The implementation of this Registry has required a modification to the census declaration to allow extractors to request to register and de-register through Ministerial Order HFP/381/2023 of 18 April. It is therefore the extractors themselves who must request to register. The Tax Agency will then, after a series of checks typically carried out by the Inspectorate, approve the registration with effect from the day following the agreement. There is an online query available for tax warehouses that provides reliable information in real time on whether a certain subject is registered or not. A specific section has also been set up on the AEAT website with regulations, FAQs, technical specifications, etc.

To enable the implementation of REDEF, the regulation specified that some extractors would be automatically registered ex officio. These are primarily wholesale operators registered on the list of the Ministry for the Ecological Transition and the Demographic Challenge (for hydrocarbons), and extractors listed in a form 548 from 2022 (for alcohol).

In the business chain involved in the markets of the aforementioned products, the extractor holds a critical position in terms of VAT . While the economic agents ahead of it buy and sell inside the warehouse (without VAT) and the ones after it buy and sell outside the warehouse (with VAT), the extractor buys without VAT and sells with VAT, so it is responsible for depositing a very significant portion of the final tax that will be levied on the product during all its phases. Fraud schemes take advantage of this to lower prices by omitting the payment of this VAT, with problematic effects on the competition. The main goal of the reform and registration is to prevent this type of fraud.
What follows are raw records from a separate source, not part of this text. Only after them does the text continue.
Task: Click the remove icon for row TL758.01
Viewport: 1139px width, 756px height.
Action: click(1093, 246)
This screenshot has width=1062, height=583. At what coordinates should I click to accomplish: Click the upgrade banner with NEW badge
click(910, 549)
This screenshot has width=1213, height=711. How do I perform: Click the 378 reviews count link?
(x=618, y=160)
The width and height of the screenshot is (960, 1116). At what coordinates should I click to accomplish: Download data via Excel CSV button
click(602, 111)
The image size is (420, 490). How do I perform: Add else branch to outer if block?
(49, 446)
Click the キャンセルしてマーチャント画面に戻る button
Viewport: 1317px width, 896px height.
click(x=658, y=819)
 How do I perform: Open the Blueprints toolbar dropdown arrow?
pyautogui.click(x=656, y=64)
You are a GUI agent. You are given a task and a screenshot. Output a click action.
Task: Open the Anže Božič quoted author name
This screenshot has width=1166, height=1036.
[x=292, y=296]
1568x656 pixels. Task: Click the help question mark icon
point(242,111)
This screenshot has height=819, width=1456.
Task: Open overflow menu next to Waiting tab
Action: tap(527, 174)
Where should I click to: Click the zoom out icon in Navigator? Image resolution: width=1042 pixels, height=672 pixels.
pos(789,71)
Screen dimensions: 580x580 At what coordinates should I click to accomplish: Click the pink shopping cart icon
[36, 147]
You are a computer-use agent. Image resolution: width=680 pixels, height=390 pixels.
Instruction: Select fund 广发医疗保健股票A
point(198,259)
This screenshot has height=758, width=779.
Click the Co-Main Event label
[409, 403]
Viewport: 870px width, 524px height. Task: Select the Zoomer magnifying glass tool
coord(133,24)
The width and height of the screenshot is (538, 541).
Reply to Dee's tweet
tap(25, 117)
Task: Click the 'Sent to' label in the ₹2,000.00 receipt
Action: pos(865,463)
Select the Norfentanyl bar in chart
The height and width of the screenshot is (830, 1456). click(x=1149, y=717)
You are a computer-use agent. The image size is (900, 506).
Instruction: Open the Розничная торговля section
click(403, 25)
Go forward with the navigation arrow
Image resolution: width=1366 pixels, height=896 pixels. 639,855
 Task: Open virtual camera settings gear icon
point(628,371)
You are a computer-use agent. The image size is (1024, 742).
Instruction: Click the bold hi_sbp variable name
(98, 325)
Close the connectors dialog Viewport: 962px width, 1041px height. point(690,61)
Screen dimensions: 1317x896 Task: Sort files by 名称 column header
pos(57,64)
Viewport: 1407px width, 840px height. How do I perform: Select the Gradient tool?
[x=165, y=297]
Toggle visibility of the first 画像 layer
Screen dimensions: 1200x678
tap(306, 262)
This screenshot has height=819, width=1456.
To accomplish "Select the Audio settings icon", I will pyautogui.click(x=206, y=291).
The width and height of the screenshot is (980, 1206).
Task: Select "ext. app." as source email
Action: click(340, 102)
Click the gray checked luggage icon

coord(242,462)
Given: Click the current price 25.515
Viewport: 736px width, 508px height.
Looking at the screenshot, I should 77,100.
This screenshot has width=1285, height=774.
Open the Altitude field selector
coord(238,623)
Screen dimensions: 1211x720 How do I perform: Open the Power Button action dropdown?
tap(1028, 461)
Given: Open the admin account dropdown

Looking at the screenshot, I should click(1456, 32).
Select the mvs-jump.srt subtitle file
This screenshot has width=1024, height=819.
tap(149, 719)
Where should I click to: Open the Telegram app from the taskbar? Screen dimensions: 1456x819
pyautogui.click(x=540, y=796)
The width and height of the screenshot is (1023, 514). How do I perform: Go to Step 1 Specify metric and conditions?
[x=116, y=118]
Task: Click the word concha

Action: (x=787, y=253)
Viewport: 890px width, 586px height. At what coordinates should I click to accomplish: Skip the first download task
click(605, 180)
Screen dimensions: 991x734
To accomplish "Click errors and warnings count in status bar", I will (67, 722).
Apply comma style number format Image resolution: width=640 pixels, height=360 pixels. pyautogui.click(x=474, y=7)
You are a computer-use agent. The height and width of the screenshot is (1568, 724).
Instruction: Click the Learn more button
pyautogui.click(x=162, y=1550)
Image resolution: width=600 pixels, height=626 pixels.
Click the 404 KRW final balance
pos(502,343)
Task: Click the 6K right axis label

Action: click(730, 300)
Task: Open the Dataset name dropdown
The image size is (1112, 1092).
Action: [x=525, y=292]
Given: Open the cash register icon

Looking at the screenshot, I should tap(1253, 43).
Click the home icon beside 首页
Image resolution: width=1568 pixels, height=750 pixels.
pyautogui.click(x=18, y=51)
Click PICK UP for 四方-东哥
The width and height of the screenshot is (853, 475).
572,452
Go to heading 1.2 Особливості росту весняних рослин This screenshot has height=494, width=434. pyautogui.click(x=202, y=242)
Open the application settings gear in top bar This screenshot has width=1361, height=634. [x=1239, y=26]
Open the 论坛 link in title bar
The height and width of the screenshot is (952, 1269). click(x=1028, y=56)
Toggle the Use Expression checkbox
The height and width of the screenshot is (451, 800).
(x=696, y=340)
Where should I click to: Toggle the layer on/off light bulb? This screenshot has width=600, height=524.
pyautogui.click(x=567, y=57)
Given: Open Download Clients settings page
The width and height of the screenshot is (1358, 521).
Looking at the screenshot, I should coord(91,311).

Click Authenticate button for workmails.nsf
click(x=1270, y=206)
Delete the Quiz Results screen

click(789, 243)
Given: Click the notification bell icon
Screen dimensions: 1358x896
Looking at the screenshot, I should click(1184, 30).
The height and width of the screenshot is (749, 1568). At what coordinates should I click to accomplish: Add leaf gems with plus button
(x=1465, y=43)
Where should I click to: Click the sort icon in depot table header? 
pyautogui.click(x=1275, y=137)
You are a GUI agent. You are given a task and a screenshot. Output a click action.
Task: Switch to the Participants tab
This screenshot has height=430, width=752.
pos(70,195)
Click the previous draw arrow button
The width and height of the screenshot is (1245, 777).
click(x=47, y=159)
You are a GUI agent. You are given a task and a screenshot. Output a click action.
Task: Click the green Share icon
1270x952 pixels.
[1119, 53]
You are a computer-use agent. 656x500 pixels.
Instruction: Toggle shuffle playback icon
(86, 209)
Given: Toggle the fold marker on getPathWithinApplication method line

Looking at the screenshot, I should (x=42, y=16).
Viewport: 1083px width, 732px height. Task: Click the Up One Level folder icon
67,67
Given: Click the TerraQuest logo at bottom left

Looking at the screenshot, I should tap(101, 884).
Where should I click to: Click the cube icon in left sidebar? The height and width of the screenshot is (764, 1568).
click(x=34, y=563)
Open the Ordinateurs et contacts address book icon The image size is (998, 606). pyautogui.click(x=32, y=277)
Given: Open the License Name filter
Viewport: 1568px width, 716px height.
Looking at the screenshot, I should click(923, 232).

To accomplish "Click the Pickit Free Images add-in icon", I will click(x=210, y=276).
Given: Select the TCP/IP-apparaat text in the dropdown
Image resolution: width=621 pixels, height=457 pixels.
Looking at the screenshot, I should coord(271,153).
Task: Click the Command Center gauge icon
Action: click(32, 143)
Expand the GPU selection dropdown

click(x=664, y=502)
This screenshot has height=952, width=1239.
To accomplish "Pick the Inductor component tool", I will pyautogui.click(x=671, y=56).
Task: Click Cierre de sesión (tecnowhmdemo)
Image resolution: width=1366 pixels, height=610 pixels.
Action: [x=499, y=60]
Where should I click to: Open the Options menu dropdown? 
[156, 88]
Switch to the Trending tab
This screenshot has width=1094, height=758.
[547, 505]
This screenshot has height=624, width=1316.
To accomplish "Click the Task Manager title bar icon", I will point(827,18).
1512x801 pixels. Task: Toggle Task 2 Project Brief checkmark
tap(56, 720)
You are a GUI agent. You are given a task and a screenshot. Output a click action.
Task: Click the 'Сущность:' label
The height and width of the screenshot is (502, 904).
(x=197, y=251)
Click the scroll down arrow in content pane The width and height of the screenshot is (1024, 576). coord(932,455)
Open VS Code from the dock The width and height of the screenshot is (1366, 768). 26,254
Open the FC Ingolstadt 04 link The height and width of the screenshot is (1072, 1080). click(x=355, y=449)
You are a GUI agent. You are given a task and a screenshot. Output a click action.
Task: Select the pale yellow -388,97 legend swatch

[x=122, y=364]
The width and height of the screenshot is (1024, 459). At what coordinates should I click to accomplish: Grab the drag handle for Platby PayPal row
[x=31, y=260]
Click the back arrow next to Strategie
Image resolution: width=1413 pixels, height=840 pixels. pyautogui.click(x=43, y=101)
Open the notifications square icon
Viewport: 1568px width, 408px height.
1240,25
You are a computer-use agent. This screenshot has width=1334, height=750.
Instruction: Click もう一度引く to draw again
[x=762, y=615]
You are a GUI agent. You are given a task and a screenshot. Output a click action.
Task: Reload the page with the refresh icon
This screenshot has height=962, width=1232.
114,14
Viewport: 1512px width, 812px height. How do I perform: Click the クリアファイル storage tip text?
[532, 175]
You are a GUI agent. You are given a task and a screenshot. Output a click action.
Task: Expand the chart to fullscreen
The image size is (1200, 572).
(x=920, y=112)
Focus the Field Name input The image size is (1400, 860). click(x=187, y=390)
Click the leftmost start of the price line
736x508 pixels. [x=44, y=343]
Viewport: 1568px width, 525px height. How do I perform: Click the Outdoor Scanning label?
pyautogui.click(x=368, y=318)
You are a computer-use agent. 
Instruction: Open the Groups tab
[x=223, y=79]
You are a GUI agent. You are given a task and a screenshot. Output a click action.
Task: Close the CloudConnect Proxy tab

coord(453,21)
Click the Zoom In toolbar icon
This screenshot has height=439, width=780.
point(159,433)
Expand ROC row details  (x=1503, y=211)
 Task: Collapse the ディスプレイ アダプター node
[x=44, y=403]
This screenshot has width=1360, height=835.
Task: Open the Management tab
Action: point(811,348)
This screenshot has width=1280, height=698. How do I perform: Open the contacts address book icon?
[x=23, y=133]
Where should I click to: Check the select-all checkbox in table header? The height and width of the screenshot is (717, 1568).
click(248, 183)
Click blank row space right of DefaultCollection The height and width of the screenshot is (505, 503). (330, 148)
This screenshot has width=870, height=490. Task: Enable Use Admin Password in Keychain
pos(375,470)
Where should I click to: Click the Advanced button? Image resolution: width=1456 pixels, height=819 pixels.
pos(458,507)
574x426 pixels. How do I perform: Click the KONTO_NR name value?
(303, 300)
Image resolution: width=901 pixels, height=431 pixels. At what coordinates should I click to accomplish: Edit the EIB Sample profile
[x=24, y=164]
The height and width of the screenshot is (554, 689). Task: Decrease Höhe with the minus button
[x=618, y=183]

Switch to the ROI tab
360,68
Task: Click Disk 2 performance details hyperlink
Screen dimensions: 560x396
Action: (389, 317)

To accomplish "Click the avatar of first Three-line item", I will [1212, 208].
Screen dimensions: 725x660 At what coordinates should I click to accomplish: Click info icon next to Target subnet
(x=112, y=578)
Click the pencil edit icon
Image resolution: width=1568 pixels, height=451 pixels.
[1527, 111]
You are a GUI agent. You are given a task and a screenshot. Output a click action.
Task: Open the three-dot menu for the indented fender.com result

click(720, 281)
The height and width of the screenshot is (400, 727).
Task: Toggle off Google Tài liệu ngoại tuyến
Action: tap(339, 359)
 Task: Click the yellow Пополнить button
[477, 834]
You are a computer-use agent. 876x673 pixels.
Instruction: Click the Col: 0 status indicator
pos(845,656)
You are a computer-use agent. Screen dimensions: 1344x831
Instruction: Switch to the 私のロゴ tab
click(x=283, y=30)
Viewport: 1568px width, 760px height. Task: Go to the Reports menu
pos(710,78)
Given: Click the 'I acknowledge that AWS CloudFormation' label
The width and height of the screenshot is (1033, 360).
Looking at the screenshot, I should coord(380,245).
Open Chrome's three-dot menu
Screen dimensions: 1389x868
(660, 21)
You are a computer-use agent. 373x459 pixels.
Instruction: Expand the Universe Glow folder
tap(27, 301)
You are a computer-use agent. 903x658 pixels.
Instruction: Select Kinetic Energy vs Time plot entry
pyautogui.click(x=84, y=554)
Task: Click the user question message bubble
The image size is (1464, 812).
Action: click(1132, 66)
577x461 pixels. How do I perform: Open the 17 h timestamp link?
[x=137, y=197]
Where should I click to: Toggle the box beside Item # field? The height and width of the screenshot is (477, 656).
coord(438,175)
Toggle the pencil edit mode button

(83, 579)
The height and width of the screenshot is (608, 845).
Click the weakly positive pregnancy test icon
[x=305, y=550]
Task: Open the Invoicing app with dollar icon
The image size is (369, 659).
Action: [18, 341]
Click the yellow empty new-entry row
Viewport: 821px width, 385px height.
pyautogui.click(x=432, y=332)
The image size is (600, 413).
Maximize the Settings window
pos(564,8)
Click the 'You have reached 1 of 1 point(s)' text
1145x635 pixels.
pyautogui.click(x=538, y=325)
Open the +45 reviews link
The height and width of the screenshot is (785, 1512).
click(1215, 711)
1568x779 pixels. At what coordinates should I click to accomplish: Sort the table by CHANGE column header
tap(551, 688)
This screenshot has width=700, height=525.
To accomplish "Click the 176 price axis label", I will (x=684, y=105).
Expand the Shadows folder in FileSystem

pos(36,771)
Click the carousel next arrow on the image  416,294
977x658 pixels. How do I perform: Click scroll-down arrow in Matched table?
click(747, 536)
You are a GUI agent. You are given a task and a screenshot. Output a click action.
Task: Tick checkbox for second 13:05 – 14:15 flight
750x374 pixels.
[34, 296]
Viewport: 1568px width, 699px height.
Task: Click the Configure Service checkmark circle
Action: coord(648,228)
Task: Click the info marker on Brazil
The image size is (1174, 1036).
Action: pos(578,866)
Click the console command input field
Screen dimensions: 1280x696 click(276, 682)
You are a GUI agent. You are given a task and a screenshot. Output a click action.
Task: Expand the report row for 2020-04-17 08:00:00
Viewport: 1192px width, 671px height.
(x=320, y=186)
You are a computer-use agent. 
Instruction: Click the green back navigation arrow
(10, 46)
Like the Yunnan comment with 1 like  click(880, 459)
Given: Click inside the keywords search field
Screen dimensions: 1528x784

It is also important to know what a registry of “extractors” is in the precise sense defined by the Royal Decree, meaning that other subjects that operate in these markets that do not specifically have the role of extractor will not be registered.

When the regulation relating to the Registry went into effect, an enormous number of requests was received in just a few days. To comply with the function of overseeing the registry, all registration requests submitted using form 036 began to be analysed in detail, and verification actions are carried out in those cases in which circumstances make it advisable, including travel and visits to the facilities, analysis of documentation and background, etc. The need to register is also verified by analysing whether the products extracted are regulated by the Royal Decree, and determining that the role of the subject is effectively that of extractor; if not, registration is denied.

Hundreds of declarations have been analysed and processed, and subjects that exhibited clear signs of tax risk have been excluded from the Registry, as have special-purpose entities through which the fraud was intended to be channelled.

Once the initial impact of the large number of registration applications was absorbed following the entry into force of the Registry, the census control tasks for the subjects that registered were also initiated ex officio. Likewise, the first VAT checks of non-registered extractors have begun to be carried out for those periods in which the REDEF was already in force. This was done to hold tax warehouse operators liable in the event of non-compliance.

The goal is to have a limited census that can be supervised, that offers information at an early stage, and that avoids the enormous damage that organised criminal networks cause and that are difficult to prosecute given their enormous complexity. The result is a reinforced capacity to respond to this type of fraud.

After a few months of operation, REDEF can be considered an effective tool in the fight against VAT fraud in the alcohol and hydrocarbon sectors.